# Case Study: CPU Utilization Prediction

This notebook outlines the steps to predict CPU utilization using historical data. We'll go through data preparation, exploratory data analysis (EDA), model training, and evaluation.

## 1. Importing Libraries
Let's start by importing the necessary Python libraries.

In [1]:
import pandas as pd
import numpy as np
import matplotlib.pyplot as plt
from sklearn.model_selection import train_test_split
from sklearn.linear_model import LinearRegression
from sklearn.metrics import mean_absolute_error, mean_squared_error
import seaborn as sns
sns.set()

## 2. Load and Explore the Data
Next, we'll load the CPU utilization dataset and perform some initial exploration to understand the data.

In [2]:
# Load the data
df = pd.read_csv('../data/raw/cpu_data.csv')  # Adjust the path as necessary

# Display the first few rows of the dataframe
df.head()

### Data Summary
Let's summarize the data to understand its structure and content.

In [3]:
# Data summary
df.info()
df.describe()

## 3. Feature Engineering
We'll extract useful features from the `timestamp` column, such as `hour` and `day_of_week`, which might influence CPU utilization.

In [4]:
# Convert timestamp to datetime
df['timestamp'] = pd.to_datetime(df['timestamp'])

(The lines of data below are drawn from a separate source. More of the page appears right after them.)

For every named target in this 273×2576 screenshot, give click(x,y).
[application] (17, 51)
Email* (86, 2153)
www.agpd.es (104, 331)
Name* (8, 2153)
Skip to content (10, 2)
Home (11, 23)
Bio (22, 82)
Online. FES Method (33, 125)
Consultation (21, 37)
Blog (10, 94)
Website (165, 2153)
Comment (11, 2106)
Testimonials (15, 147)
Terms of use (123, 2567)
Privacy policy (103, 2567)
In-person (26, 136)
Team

# Extract hour and day of week
df['hour'] = df['timestamp'].dt.hour
df['day_of_week'] = df['timestamp'].dt.dayofweek

# Drop the timestamp column
df = df.drop(columns=['timestamp'])

# Display the updated dataframe
df.head()

## 4. Exploratory Data Analysis (EDA)
Let's visualize the relationships between the features and the target variable (`cpu_utilization`).

In [5]:
# Pairplot to visualize relationships
sns.pairplot(df)
plt.show()

### Correlation Matrix
We'll also look at the correlation between different features.

In [6]:
# Correlation matrix
plt.figure(figsize=(10, 8))
sns.heatmap(df.corr(), annot=True, cmap='coolwarm', fmt='.2f')
plt.show()

<AxesSubplot: >

<AxesSubplot: >

## 5. Split Data into Training and Testing Sets
We'll split the data into training and testing sets to evaluate the model's performance.

In [7]:
# Define features and target
X = df.drop(columns=['cpu_utilization'])
y = df['cpu_utilization']

# Split the data
X_train, X_test, y_train, y_test = train_test_split(X, y, test_size=0.2, random_state=42)

## 6. Model Training
We'll train a linear regression model to predict CPU utilization.

In [8]:
# Initialize and train the model
model = LinearRegression()
model.fit(X_train, y_train)

# Make predictions
y_pred = model.predict(X_test)

## 7. Model Evaluation
We'll evaluate the model's performance using Mean Absolute Error (MAE) and Mean Squared Error (MSE).

In [9]:
# Calculate MAE and MSE
mae = mean_absolute_error(y_test, y_pred)
mse = mean_squared_error(y_test, y_pred)

print(f'Mean Absolute Error: {mae}')
print(f'Mean Squared Error: {mse}')

## 8. Visualization
Let's visualize the actual vs predicted CPU utilization.

In [10]:
# Plot actual vs predicted CPU utilization
plt.figure(figsize=(10, 6))
plt.plot(y_test.values, label='Actual CPU Utilization')
plt.plot(y_pred, label='Predicted CPU Utilization')
plt.legend()
plt.xlabel('Sample Index')
plt.ylabel('CPU Utilization (%)')
plt.title('Actual vs Predicted CPU Utilization')
plt.show()

## 9. Save the Model (Optional)
You can save the trained model to a file for later use.

In [11]:
import joblib

# Save the model
joblib.dump(model, '../models/cpu_utilization_model.pkl')

## Conclusion

In this notebook, we went through the process of loading data, performing exploratory data analysis, training a linear regression model, and evaluating its performance. This model can now be used to predict CPU utilization based on the available features.